Eutectic structure The two-phase Al/Al $$_2$$Cu eutectic structure is modeled as a homogenized material, with elastic properties given by the combined elastic response—accounting for the lamellar morphology—of the strongly orientation-correlated fcc Al and tetragonal Al $$_2$$Cu lamellae, and plastic properties given by plastic accommodation in the fcc Al phase by $$\{111\}\langle 110\rangle$$ slip affected ( i.e., strengthened) by the lamellar morphology and the presence of the plastically hard intermetallic phase. Figure  3 shows the geometry/orientation correlations underlying the aforementioned homogenization assumptions: (a) the [111] direction of the Al lamellae parallel to the [100] direction of the dendritic phase, i.e., perpendicular to the primary dendrite orientation; (b) an orientation relationship between Al and Al $$_2$$Cu lamellae of the type beta-6,[ 89, 90] i.e., with common plane (111) Al  //  $$(2\overline{1}1)$$ Al $$_2$$Cu  //  lamellar plane, and common direction $$[\overline{1}10]$$ Al  //  [120] Al $$_2$$Cu. The homogenized elastic properties for the eutectic matrix were obtained by performing an elastic self-consistent calculation[ 91] for the representative 2-lamellae microstructure shown in Figure  3, with elastic constants for Al (cubic) from Reference  88 given above, and for Al $$_2$$Cu (tetragonal) $$C_{11}=164\,$$ GPa, $$C_{33}=246\,$$ GPa, $$C_{12}=78\,$$ GPa, $$C_{13}=15\,$$ GPa, $$C_{44}=34\,$$ GPa, $$C_{66}=37\,$$GPa,[ 92] resulting in the following elastic stiffness tensor for the eutectic phase expressed in lamellar axes $$(x_1^L,x_2^L,x_3^L)$$ with (mild) triclinic symmetry:
\begin{aligned} C_{ij} = \begin{bmatrix} 126&63&57&0&-4&0 \\ 63&133&49&0&-8&-1 \\ 57&49&145&0&15&0 \\ 0&0&0&31&0&-2 \\ -4&-8&15&0&37&0 \\ 0&-1&0&-2&0&31 \end{bmatrix} {\rm{GPa}} \end{aligned}
(11)
As consequence of the orientation relationship and the harder plastic behavior of the intermetallic phase,[ 93] the homogenized plastic properties of the eutectic phase were assumed to be (similarly as in Reference 94 for a TiAl lamellar structure): (a) soft slip, $$\tau ^s=\tau ^s_{\rm{soft}}$$ in Eq. [ 8], on the 3 $$\{111\}\langle 110\rangle$$ systems with slip plane parallel to the (111) lamellar plane, and (b) hard slip, $$\tau ^s=\tau ^s_{\rm{hard}}=4\times \tau ^s_{\rm{soft}}$$, of the other 9 $$\{111\}\langle 110\rangle$$ slip systems.
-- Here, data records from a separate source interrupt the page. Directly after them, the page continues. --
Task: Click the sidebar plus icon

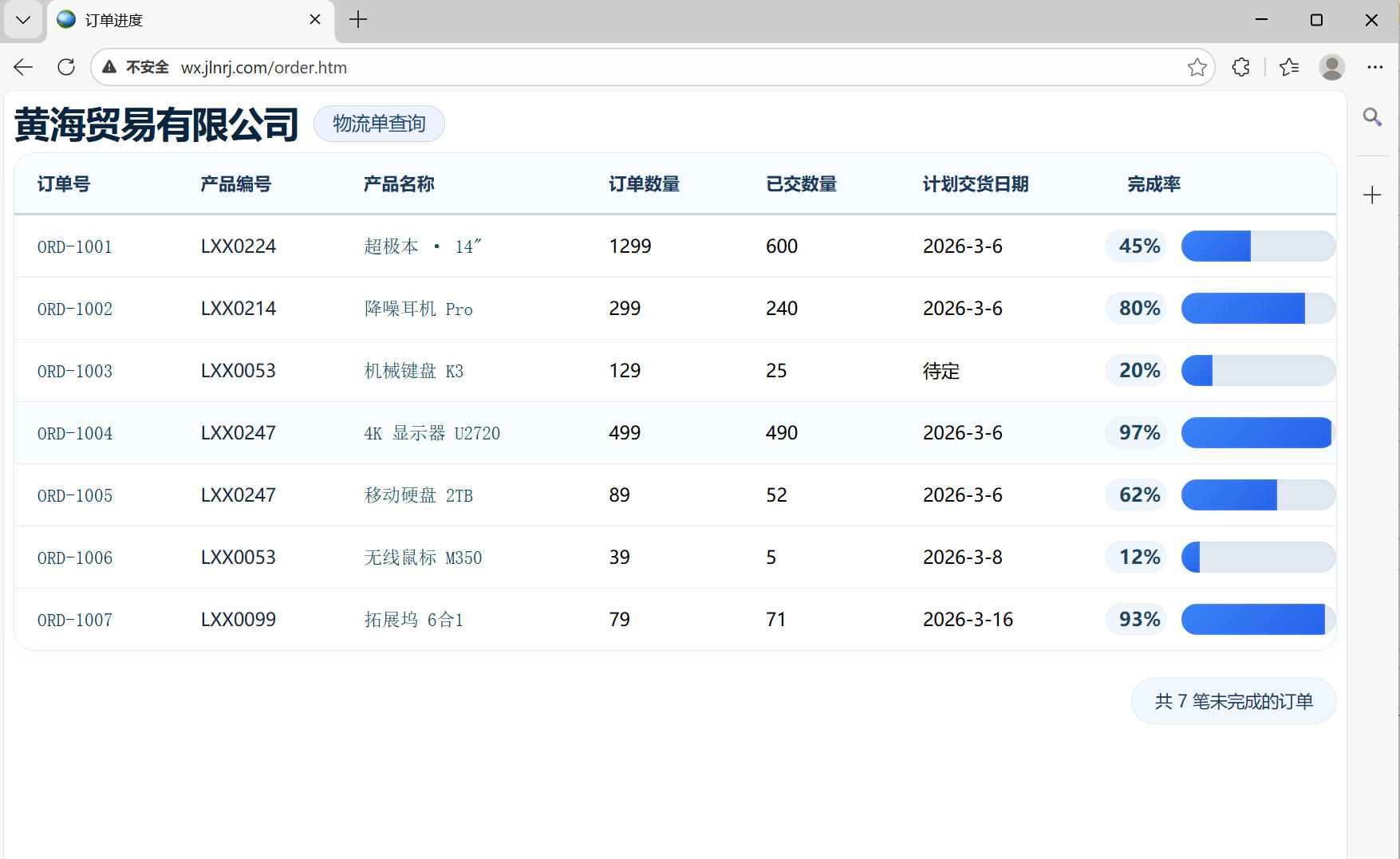Action: [x=1372, y=195]
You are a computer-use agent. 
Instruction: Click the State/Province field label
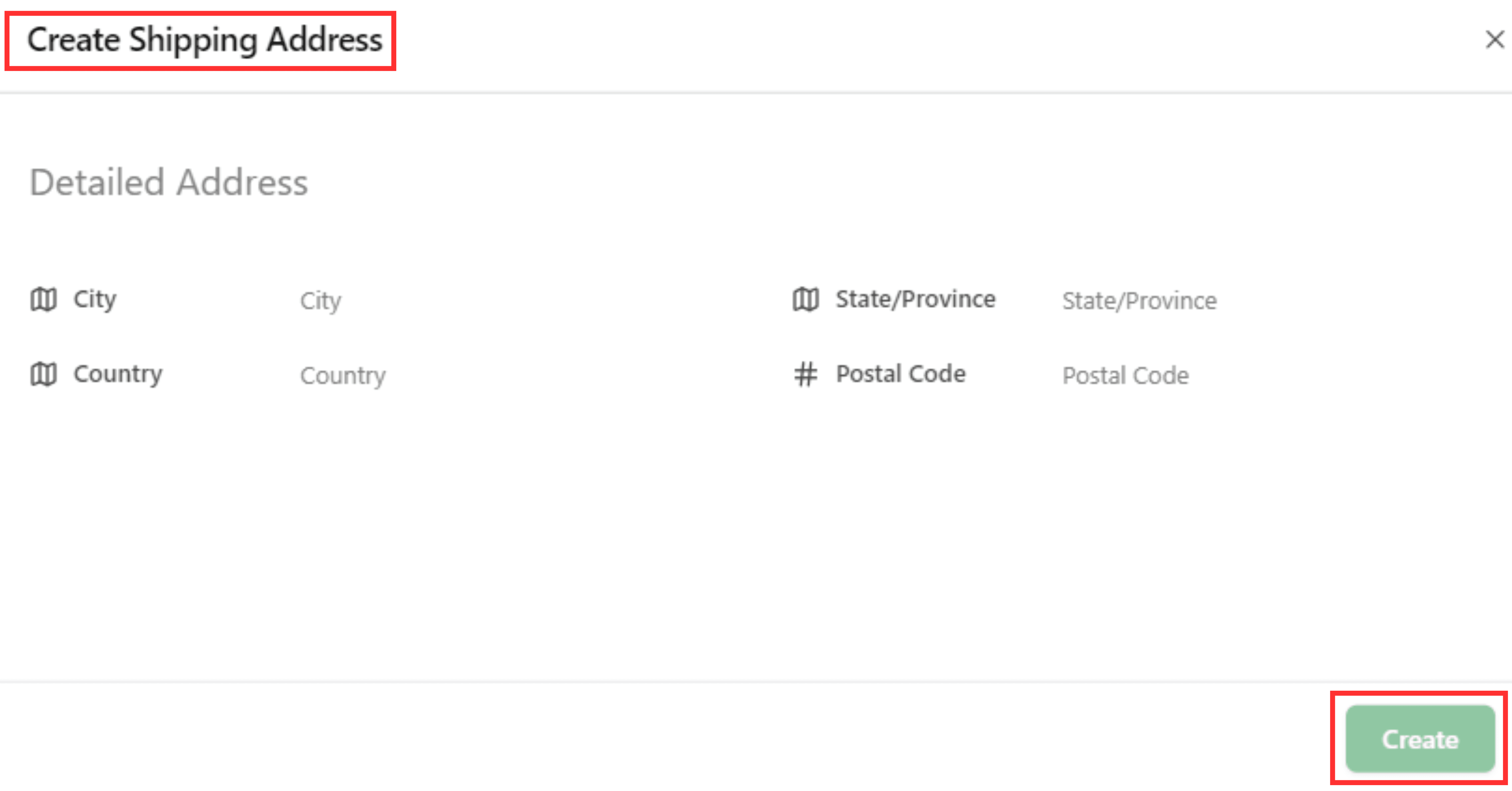(x=915, y=300)
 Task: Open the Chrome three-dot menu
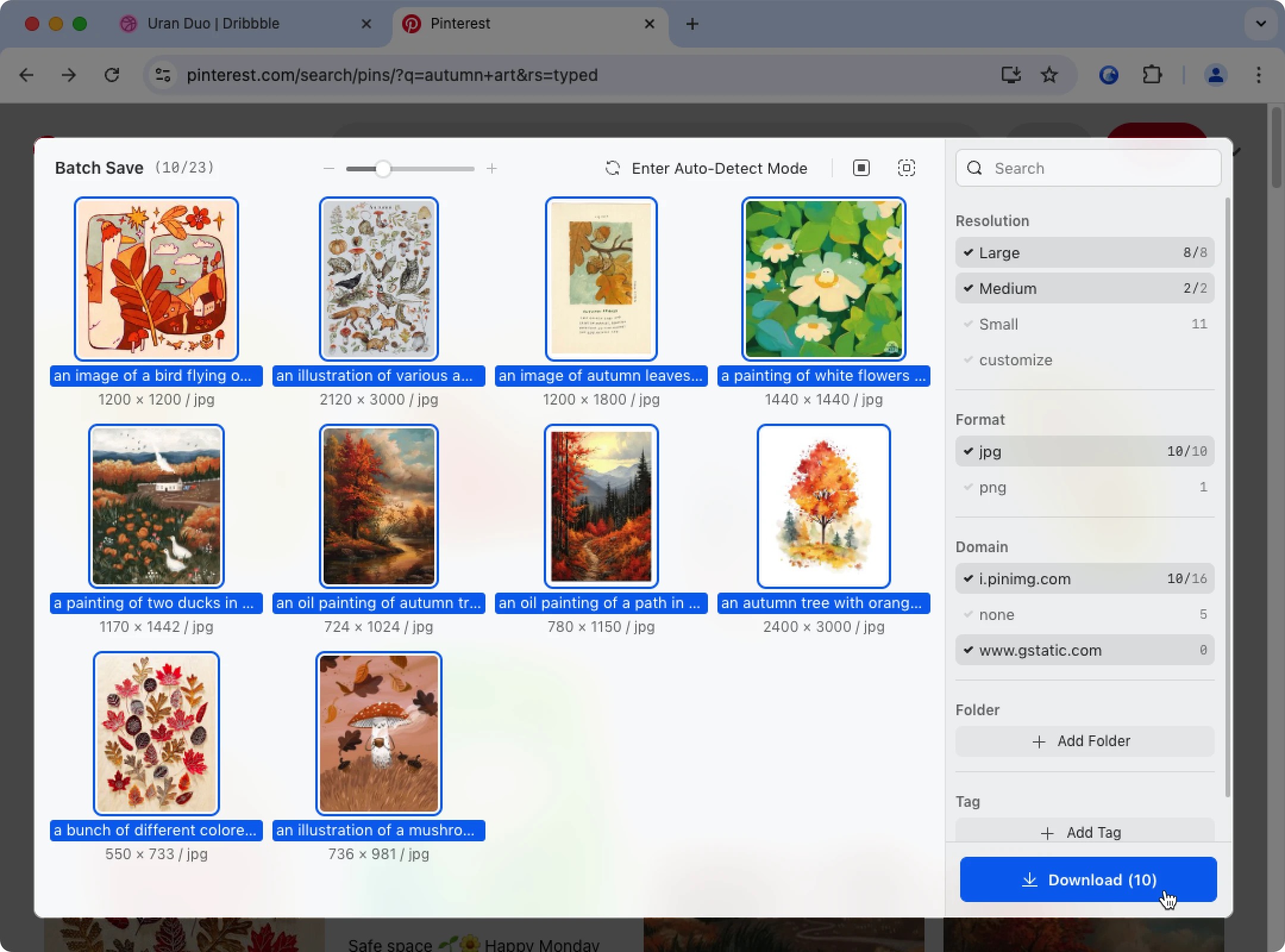[x=1258, y=75]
The ratio 4 between hard and soft slip systems was kept fixed throughout the calculation, as the eutectic structure hardened. The dependence of mechanical properties of the eutectic structure upon its lamellar spacing,[ 93] which as a first approximation we chose not to account for here, could be included by tuning this ratio between hard and soft slip systems.
The above idealized assumptions are likely to introduce some level of uncertainty in the local ( i.e. at voxel level) micromechanical predictions. However, since the goal of the present modeling is to establish statistical correlations between averaged micromechanical fields in the regions of the sample of high curvature and the location of fracture initiation (see Section  IV–B) the voxel-level errors are expected to average out.

## 3 Results

### 3.1 Processing

#### 3.1.1 In situ solidification radiography

Radiography images captured during the solidification of the Al-12 at. pct Cu alloy at $$G\approx 6.68$$ K/mm and $$\dot{T}\approx -1.89$$ K/s are shown in Figure  4. Dendrites grow with an angle of about 30 deg with respect to the (vertical) temperature gradient direction. The images show two different grains with a small misorientation. The presence of the converging grain boundary (GB) toward the left of the image leads to the elimination of one dendrite in the most misoriented dendritic array (Figures  4(c) and (d)). The overlapping traces of the two grains at the GB in Figure  4(d) suggests additional degrees of three-dimensional misorientation of the two grains. Additionally, one of the primary dendritic trunks of the grain most favorably oriented with the temperature gradient breaks (toward the right of the image), possibly due to the stress induced by the impingement of the neighboring dendrite at the near converging GB. The average primary spacing, calculated by averaging three horizontal measurements at the bottom, center, and top of the final solid microstructure, is $$\lambda _1^{\rm{Exp}}\approx 185\pm 14\,\mu$$m, expressed in the direction normal to the primary trunks growth axis ( i.e., tilted by about 30 deg from the horizontal axis).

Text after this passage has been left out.